Lisa Badgett was double-parked in front of her boyfriend’s Oceanside house in August of 2012. She’d come to pick him up and bring him back to her brother’s, where she was housesitting.
Robbie Robbins had just gotten into the brand-new pick-up. As Badgett started the engine, she saw something out of the corner of her left eye. “I turned and looked out the window, and he was standing there.”
Badgett recognized him. She had been coming to that neighborhood for years. The young man was part of a large family that lived across the street. Her window was rolled down, and she clearly heard him say, “I warned you this was going to happen.” Then Badgett saw the gun. He held it pointed up toward the sky. It was a long gun. In that moment, Badgett wasn’t scared. “I thought maybe he was trying to show it off to Robbie.”
But Robbins was scared. He yelled at Badgett from the passenger seat. “‘Go! Go! Go!’ I heard the distress sound in his voice.”
Later, Badgett said she didn’t remember any gunshots, though she was shot in the face. “It took out five teeth.” She can’t chew without those molars. She was also shot in the arm; the bone in her upper left arm was so shattered that doctors inserted a metal plate to hold it all together.

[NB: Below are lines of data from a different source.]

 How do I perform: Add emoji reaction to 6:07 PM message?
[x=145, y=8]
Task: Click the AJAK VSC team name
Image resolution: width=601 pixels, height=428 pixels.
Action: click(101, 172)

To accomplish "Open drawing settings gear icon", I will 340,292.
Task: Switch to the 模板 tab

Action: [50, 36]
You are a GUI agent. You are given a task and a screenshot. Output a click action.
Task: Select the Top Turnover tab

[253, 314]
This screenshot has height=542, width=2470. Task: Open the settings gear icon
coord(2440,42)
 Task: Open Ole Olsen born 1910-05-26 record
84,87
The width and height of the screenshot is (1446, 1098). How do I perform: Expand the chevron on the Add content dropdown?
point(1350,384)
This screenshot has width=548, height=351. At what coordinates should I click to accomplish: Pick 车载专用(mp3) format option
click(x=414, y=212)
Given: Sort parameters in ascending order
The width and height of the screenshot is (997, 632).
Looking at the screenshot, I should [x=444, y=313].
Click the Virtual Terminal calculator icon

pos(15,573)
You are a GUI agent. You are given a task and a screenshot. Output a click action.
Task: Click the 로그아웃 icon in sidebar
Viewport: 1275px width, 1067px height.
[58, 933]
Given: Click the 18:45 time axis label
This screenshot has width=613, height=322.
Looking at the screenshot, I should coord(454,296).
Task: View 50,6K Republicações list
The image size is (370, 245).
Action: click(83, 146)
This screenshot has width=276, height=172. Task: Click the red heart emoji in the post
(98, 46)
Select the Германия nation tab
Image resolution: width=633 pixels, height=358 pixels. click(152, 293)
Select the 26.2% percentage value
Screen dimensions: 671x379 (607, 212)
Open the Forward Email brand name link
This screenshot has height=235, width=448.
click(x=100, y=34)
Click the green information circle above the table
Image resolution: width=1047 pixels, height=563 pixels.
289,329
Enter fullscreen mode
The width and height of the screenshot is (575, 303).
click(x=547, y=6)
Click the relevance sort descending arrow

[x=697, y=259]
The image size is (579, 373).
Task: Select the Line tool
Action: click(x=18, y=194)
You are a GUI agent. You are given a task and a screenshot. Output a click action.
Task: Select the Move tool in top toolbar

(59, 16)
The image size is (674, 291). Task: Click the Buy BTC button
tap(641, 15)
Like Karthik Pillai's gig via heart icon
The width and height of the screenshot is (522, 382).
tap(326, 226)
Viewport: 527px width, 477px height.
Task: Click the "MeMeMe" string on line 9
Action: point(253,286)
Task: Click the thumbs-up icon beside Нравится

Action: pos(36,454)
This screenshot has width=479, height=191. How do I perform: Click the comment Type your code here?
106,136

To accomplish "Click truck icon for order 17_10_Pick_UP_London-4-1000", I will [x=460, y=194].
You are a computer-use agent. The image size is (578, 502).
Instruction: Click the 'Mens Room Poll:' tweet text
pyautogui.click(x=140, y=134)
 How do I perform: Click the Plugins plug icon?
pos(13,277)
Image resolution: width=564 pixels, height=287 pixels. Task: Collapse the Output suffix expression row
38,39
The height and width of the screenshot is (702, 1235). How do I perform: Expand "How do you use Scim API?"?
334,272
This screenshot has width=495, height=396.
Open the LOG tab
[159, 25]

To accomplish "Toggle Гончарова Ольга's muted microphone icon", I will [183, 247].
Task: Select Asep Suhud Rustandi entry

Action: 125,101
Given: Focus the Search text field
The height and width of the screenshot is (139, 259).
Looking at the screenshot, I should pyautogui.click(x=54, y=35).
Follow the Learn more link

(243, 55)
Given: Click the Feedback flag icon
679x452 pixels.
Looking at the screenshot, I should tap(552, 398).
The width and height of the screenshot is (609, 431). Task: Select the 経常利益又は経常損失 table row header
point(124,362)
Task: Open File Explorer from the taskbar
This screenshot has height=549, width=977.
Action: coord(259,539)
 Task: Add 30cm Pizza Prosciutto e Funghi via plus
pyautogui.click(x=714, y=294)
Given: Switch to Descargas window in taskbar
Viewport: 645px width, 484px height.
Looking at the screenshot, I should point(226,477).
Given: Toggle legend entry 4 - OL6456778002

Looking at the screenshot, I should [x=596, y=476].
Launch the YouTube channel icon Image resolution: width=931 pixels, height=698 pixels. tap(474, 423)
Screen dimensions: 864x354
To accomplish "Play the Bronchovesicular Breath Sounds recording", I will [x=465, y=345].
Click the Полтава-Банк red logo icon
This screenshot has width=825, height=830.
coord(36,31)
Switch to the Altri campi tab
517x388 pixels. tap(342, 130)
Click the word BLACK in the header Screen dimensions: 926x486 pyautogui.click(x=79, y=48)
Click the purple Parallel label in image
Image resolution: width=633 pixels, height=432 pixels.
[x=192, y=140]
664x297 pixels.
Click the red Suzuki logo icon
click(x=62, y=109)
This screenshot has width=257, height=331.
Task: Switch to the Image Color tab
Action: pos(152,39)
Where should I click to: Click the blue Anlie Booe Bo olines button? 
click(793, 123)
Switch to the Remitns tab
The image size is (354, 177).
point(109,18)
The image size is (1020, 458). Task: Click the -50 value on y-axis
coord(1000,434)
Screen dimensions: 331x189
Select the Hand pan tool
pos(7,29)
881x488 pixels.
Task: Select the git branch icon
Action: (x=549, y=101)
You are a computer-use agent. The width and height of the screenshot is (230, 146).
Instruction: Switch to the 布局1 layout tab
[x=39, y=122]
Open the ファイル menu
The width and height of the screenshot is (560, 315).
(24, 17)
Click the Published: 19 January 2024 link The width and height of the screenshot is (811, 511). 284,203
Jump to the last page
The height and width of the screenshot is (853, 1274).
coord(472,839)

Badgett believes she may have blacked out. The next thing she remembers, her truck was rolling to a stop maybe three homes away from where the shooting started. Badgett remembers watching her boyfriend get out of the truck. She put a hand to her mouth and felt the blood flowing out. She saw that Robbins was all bloody, too. Then he walked in front of the truck. He staggered in the driveway of a home. That’s where Robbins collapsed and died.
Badgett was 49 and Robbins was 47 in August of 2012.
Badgett said she knew her boyfriend wasn’t perfect. “He had his issues with drugs.”
For three years, Badgett and Robbins lived together at his mother’s home on Calle Solimar in Oceanside. She grew to recognize some of the neighbors, including the family who lived across the street, the Martinezes. They had a food truck; it was often parked in their driveway. Badgett bought a soda from that food truck once.
In late August 2012, Badgett was housesitting for her brother in Orange County. After about a week, on the night of August 29, her boyfriend phoned and asked her to come pick him up. He phoned at about 8:00 p.m.; she didn’t get to Oceanside until midnight. The plan was for them to go back up to Orange County that night.
There was no place to park on the street when Badgett arrived, so she double-parked in front of 4764 Calle Solimar. She put on the emergency blinkers. “My brother just bought the truck. It was brand new.”
She was in the home maybe five to eight minutes. She brought out a few things. “I took my blanket, my comforter, out to the truck.” Robbins brought his backpack and a black box with him. He put a couple of things in the back of the truck, then got in on the passenger side.
Claimed by Mesa Locos
Police say that the neighborhood is claimed by a gang called Mesa Locos. Twenty-year-old Diego Arturo Martinez is a member of that gang, according to Oceanside police.
Even after being shot in the face, Badgett was able to speak to officers.
Officer Jason Thompson said Badgett described a black gun with a “fat tip.” It sounded like a sawed-off shotgun. Badgett told police that she’d recognized the shooter as one of the people who lived across the street, at the house with the food truck. Oceanside gang specialists immediately knew which house that was, and they set up a perimeter around the home.
Police say Diego Martinez barricaded himself in his bedroom for awhile, before he was taken into custody by SWAT officers. Martinez was brought to Oceanside police headquarters, where he was put into an interview room. He tried barricading himself in the room for awhile, after all the officers left the room. When they returned, the interview continued.
Gang specialist Torino Valdovinos spoke with Martinez. By that time, Martinez was sitting on the floor of the interview room in handcuffs. All the room’s furniture had been removed.
Detective Valdovinos began the interview in English, but when Diego Martinez switched to Spanish, he did, too.
Martinez told the officer that he’d caught Robbins stealing or siphoning gasoline out of his family’s vehicles. Martinez said he found Robbins to be “disrespectful.” He told Robbins he didn’t want him around their home because he “brought too many problems.” Martinez said the last time he spoke with Robbins, the neighbor was rude or threatening, saying something to the effect of “I’ll be back.”
Martinez claimed that Robbins had stolen a black bag out of his family’s garage.
A gun in the yard
SWAT officers surrounded the Martinez home that night, while Officer Cababa walked along a cinderblock wall behind the Martinez home. When he looked over the wall, he saw a gun in the adjoining yard. The weapon lay on the ground between the wall and a neighbor’s shed. Cababa left the weapon as he’d found it and guarded it until it could be collected as evidence.
A San Diego County medical examiner stated that Robert Earl Robbins, 47, died of gunshot wounds to his face, neck, chest, arms, and leg.
Martinez, now 21, pled not guilty to two felonies: one murder charge, and one attempted murder charge. His next court date will be almost one year after the shooting, on August 20, in San Diego’s North County Superior Courthouse.